Quoted text ->
=-=-=
# Will Canon step up to Zeiss with a 55mm 1.4L?



## Radiating (Feb 19, 2013)

It seems Zeiss's new 55mm f/1.4 lens which promises to be as sharp as current Canon 50mm lenses are at f/5.6 wide open is making a lot of news (50mm lenses tend to fall far behind other primes for image quality, delivering what 24mm and 85mm primes deliver wide open at f/4.0). In my own quest for a great 50mm prime I've looked at every 50mm prime thats ef compatible or ef adaptable made since 1970 and all deliever this mediocre image quality (though being 55mm is likely key in allowing the iq).

So Zeiss has cracked the high quality normal prime mystery that has eluded all other manufactures for decades.

The question is, now that the cat's out of the bag, will Canon fire back with a 55mm 1.4L?

If you're interested here's a video describing the new lens. It's worth watching.

http://www.youtube.com/watch?v=8mEj6CqZWMk&feature=player_embedded#!


----------



## Rienzphotoz (Feb 19, 2013)

I do not think a 55mm prime lens is in Canon's scheme of things.


----------



## Menace (Feb 19, 2013)

Pretty unlikely I'd say too.


----------



## Viggo (Feb 19, 2013)

If it's a 50 or 55 I don't care about, but if Canon decided to make a 50mm f1.4 L and it was the size and weight of the 85 1.2 I don't care. I care about them matching the Zeiss f1.4 (which is VERY high up on my list now as I love 50mm) with the AF of the current 50 L.

Canon needs a good 50. Seeing the samples from the Zeiss makes me very excited about it, can I live with MF? Not so sure, I mean, I can shoot a lot with a 50(55) mf, but there's a lot of things I would love to shoot with that IQ, but needing AF.

And to own both the 50 L and the Zeiss 55 f1.4 is an option, but not when I also want a 24-70, since I don't [email protected] money...


----------



## noisejammer (Feb 22, 2013)

Would you be willing to drop $4k on a 55mm Canon lens?
Reading between the lines, that seems to be the expected price for the ZE beauty.

I already own 7 ZE lenses and this is way too rich for my blood.
=-=-=
Written task 1 ->
In the lens thread, why is Viggo unsure about getting the Zeiss 55 f1.4? Answer in one to three sentences.
Written task 2 ->
Answer these from the lens thread:
(a) Who started the thread, and on what date?
(b) How many ZE lenses does noisejammer already own?
(c) What price does noisejammer say is expected for the Zeiss lens?
Written task 3 ->
Write out everything in the lens thread from "Canon needs a" down to "but needing AF.".

Data entries ->
=-=-=
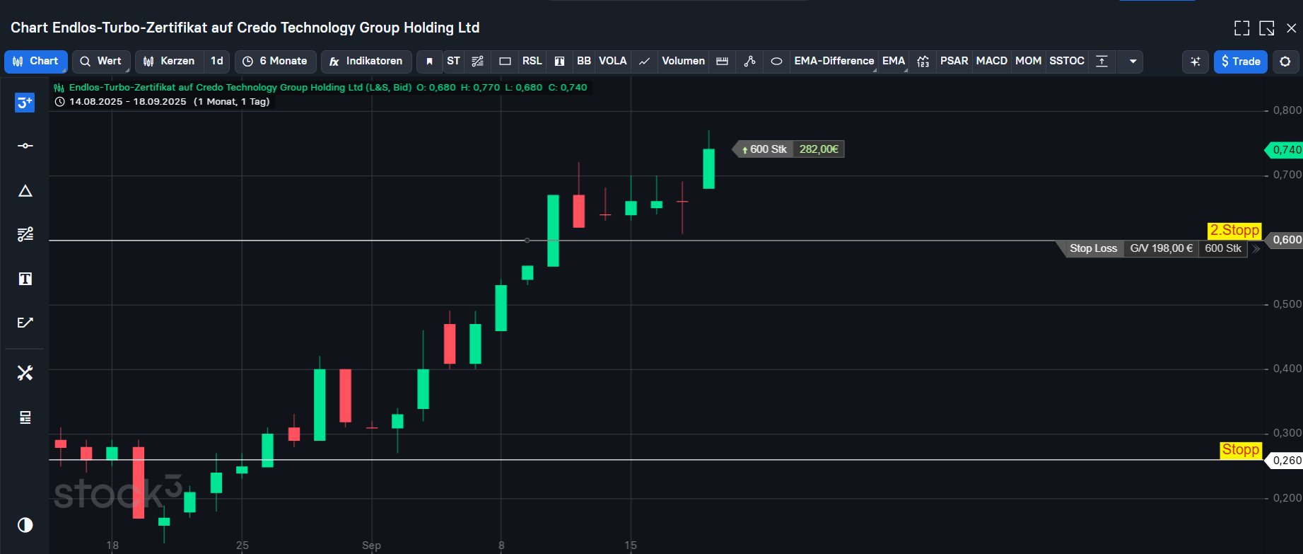This screenshot has width=1303, height=554.
Task: Click the ruler measurement toolbar icon
Action: click(x=722, y=62)
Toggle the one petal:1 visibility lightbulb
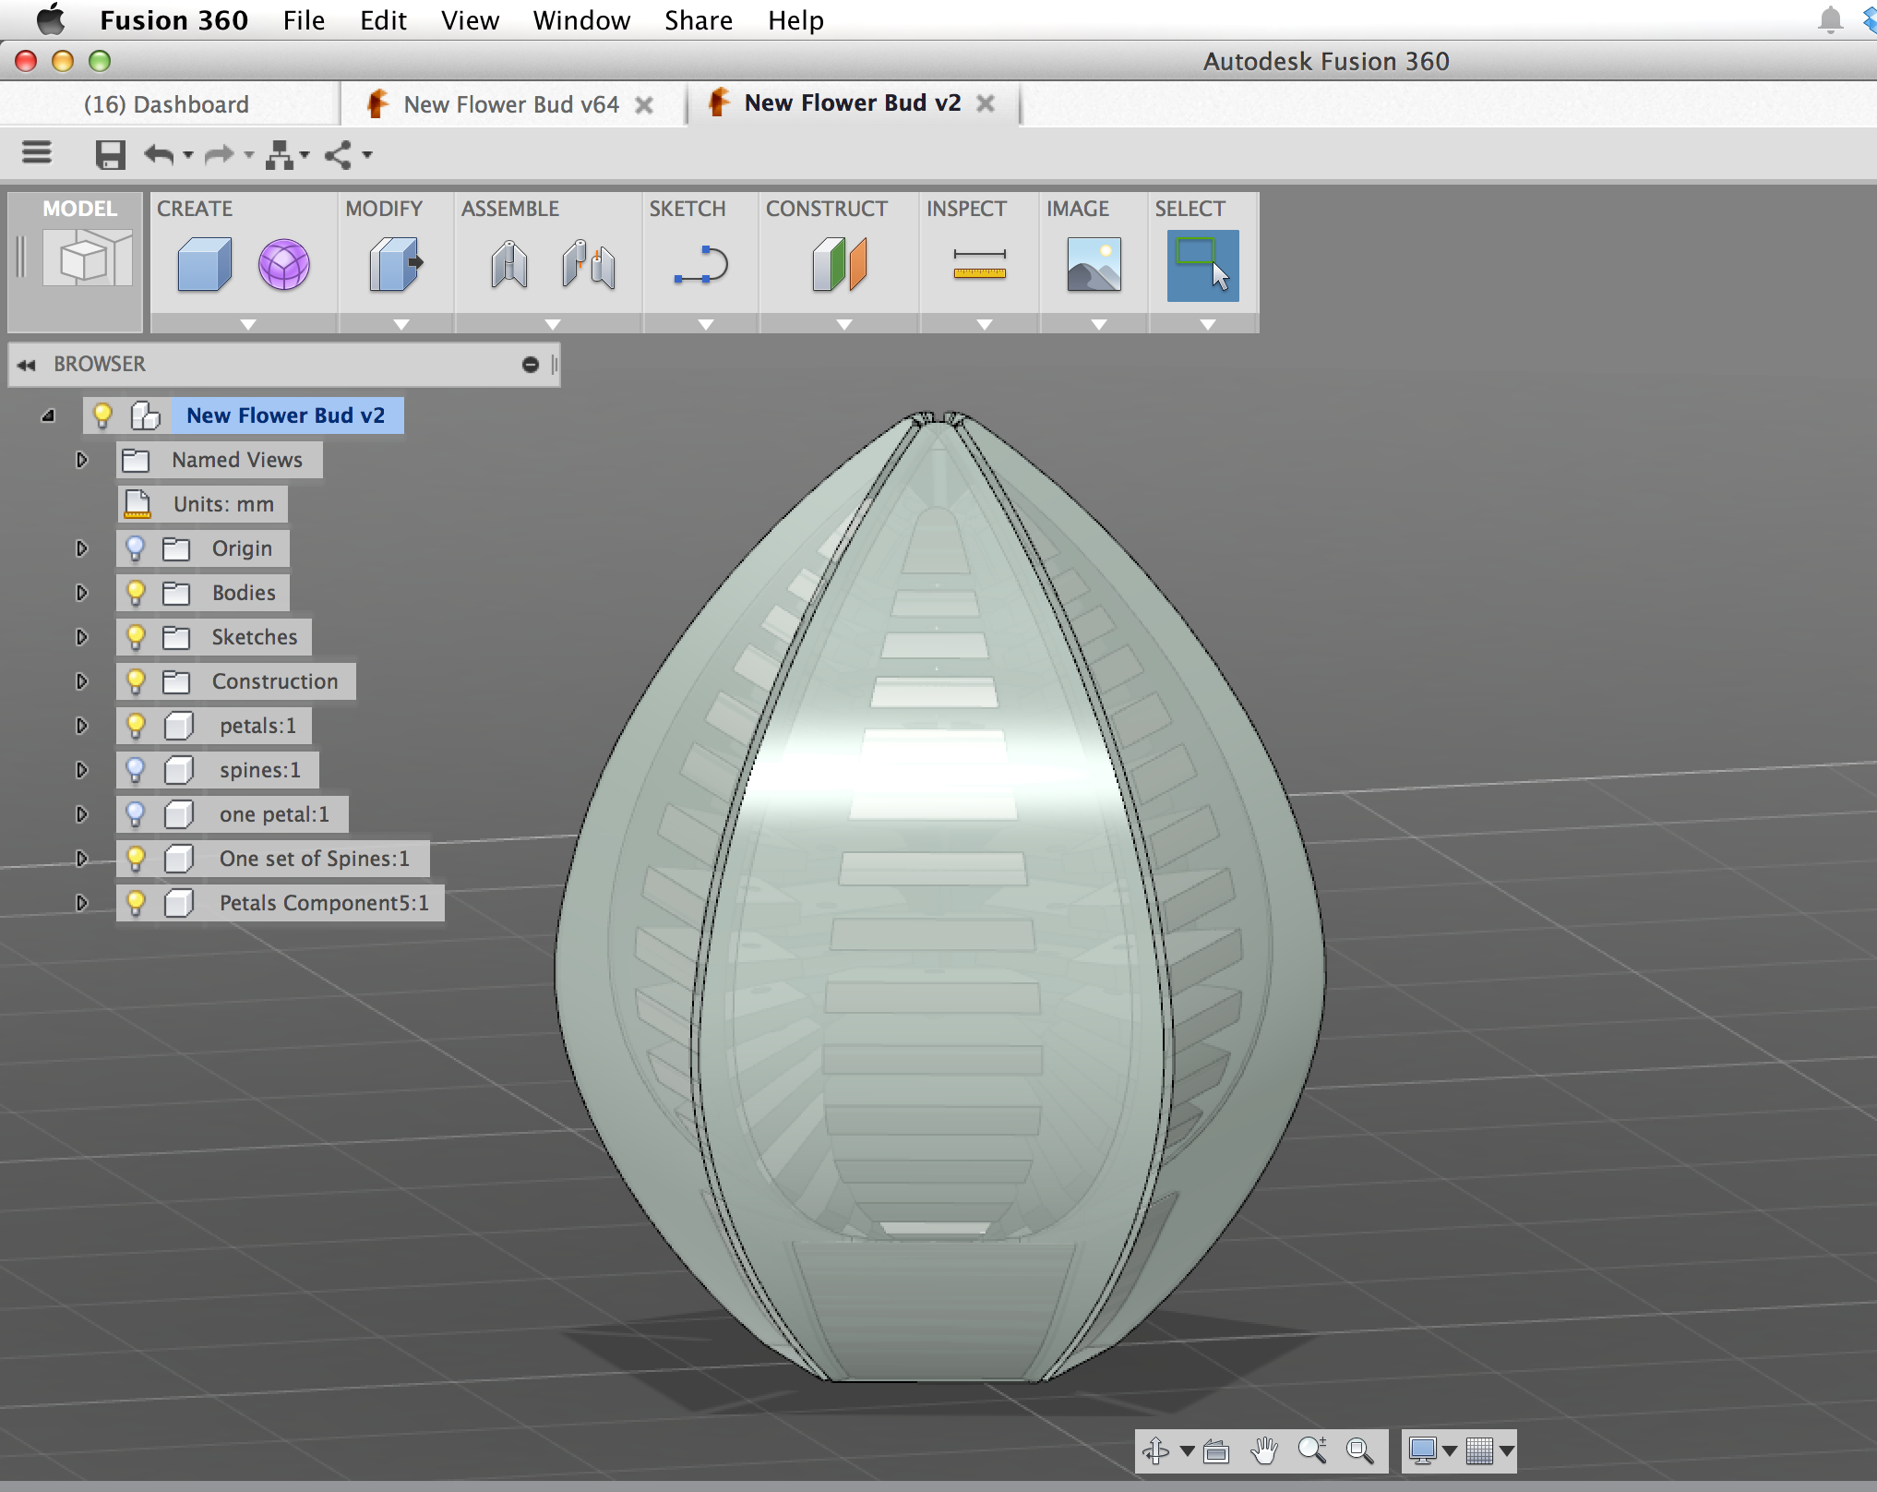Image resolution: width=1877 pixels, height=1492 pixels. coord(136,813)
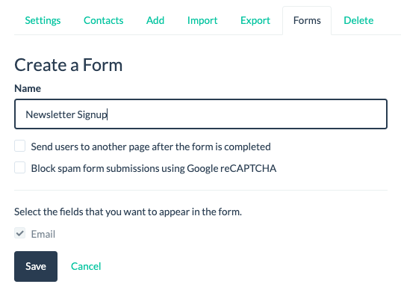Click the 'Create a Form' heading
Viewport: 401px width, 293px height.
[x=69, y=65]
=-=-=
Correct response 1 ->
Viggo isn't sure he can live with manual focus. He could shoot a lot with a manual-focus 50 or 55, but many things he would love to shoot with that image quality need autofocus.

Correct response 2 ->
(a) Radiating, on Feb 19, 2013.
(b) Seven.
(c) $4k.

Correct response 3 ->
Canon needs a good 50. Seeing the samples from the Zeiss makes me very excited about it, can I live with MF? Not so sure, I mean, I can shoot a lot with a 50(55) mf, but there's a lot of things I would love to shoot with that IQ, but needing AF.